A north Minneapolis apartment building that’s been vacant since it was damaged by a tornado in 2011 could soon be facing the wrecking ball.
The Minnesota Court of Appeals ruled Monday that the City of Minneapolis can forge ahead with plans to demolish the building, which has been at the center of a long-running battle between its owner and the city.
In its ruling, the court rejected Mahmood Khan's argument that the city's decision to demolish the building was arbitrary, oppressive and unreasonable. Khan, the building's owner, also argued that he was not provided due process before the decision was made.
In an interview Monday, Khan said he had no comment because he had not reviewed the court's opinion and had not heard from his attorney.

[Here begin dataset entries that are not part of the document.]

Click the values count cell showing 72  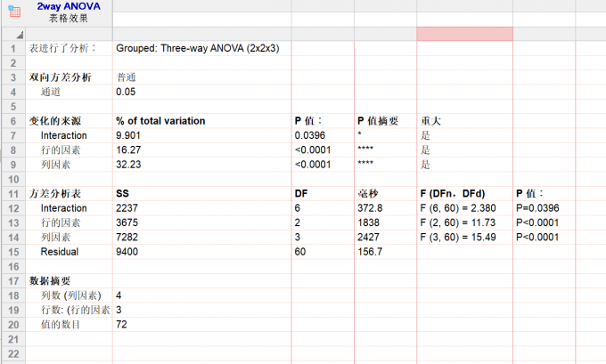click(x=122, y=325)
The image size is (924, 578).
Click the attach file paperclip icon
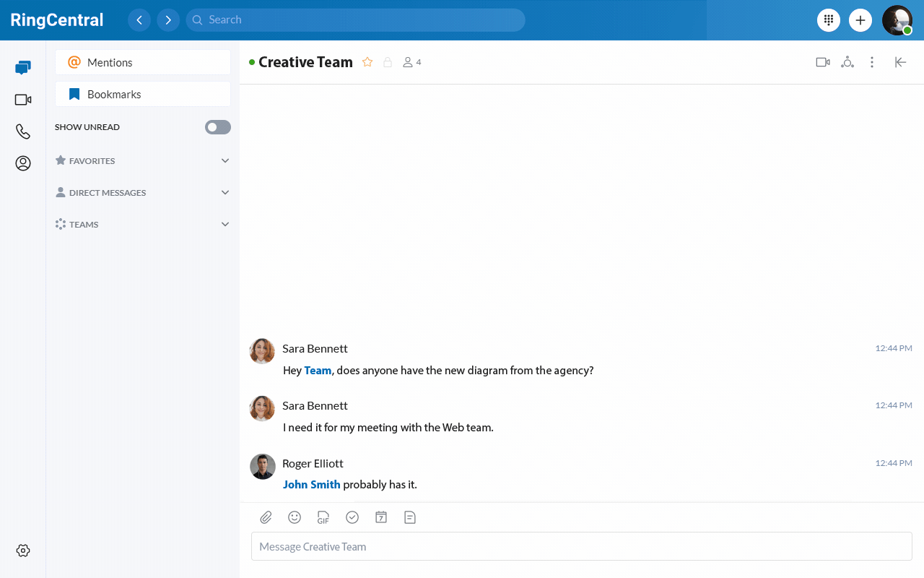pos(266,517)
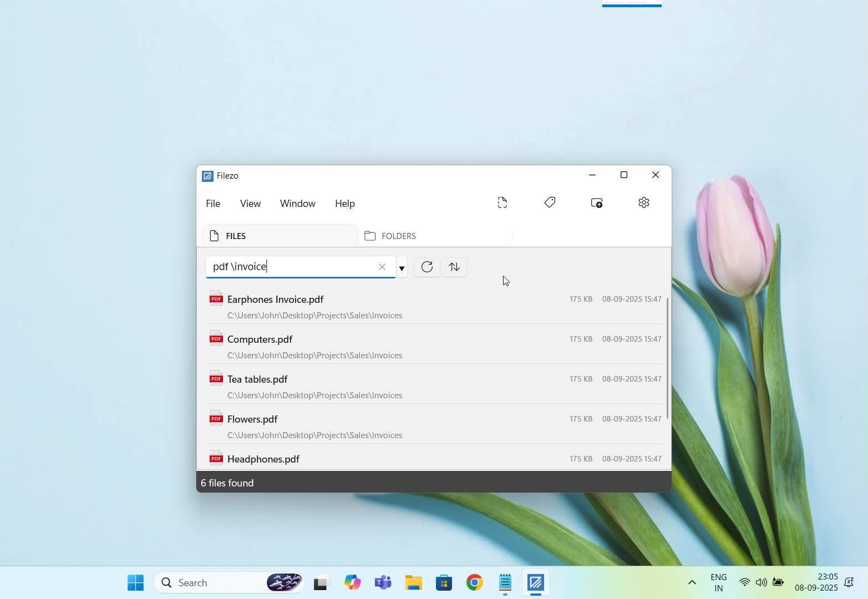The height and width of the screenshot is (599, 868).
Task: Expand the search history dropdown arrow
Action: click(402, 268)
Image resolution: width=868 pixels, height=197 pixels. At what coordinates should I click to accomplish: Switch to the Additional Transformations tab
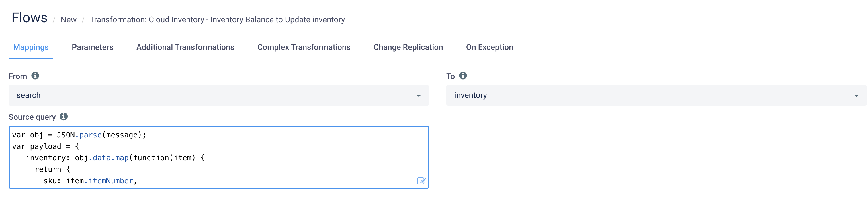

At one point, Khan owned 50 buildings in Minneapolis' north side. Some have gone into foreclosure or faced demolition. In 2012, city records showed Khan's houses had racked up at least $112,654 in citations and vacant-building fees that he has paid, been assessed for or had pending against him. Those buildings had 712 police calls in the last 18 months. In 2012, police also rescued two runaway teens working as prostitutes in a house Khan owned.
The city ordered that the 11-unit apartment building at 2501 Golden Valley Road N. be demolished after telling Khan for two years that he needed to repair the building. The city stayed the demolition multiple times to allow Khan time to settle an insurance claim, get an assessment from the Historical Preservation Commission and get funding for the rehabilitation project.
But in April 2013, Council Member Don Samuels asked the City Council to strike down the stay of demolition because he said he spoke to developers who told him that Khan was asking for an unreasonable amount for the property's sale, and that rehabilitating the building was economically infeasible.
According to court documents, Samuels opined that there would "be no possible way" for Khan to rehabilitate or sell the property during the six-month stay. The City Council then voted unanimously to demolish the building immediately.
In an attempt to stop the demolition, Khan argued to the Court of Appeals that the City Council acted arbitrarily and capriciously for considering what Samuels brought up at the meeting.
The court said that Khan's argument had merit because "Samuels brought up evidence outside the administrative record." But the court said that did not require the Court of Appeals to reverse the city's decision.
The record indicates that the council would have acted reasonably by demolishing the building immediately, without imposing a stay, regardless of the complained-of hearsay report by Samuels," the court said.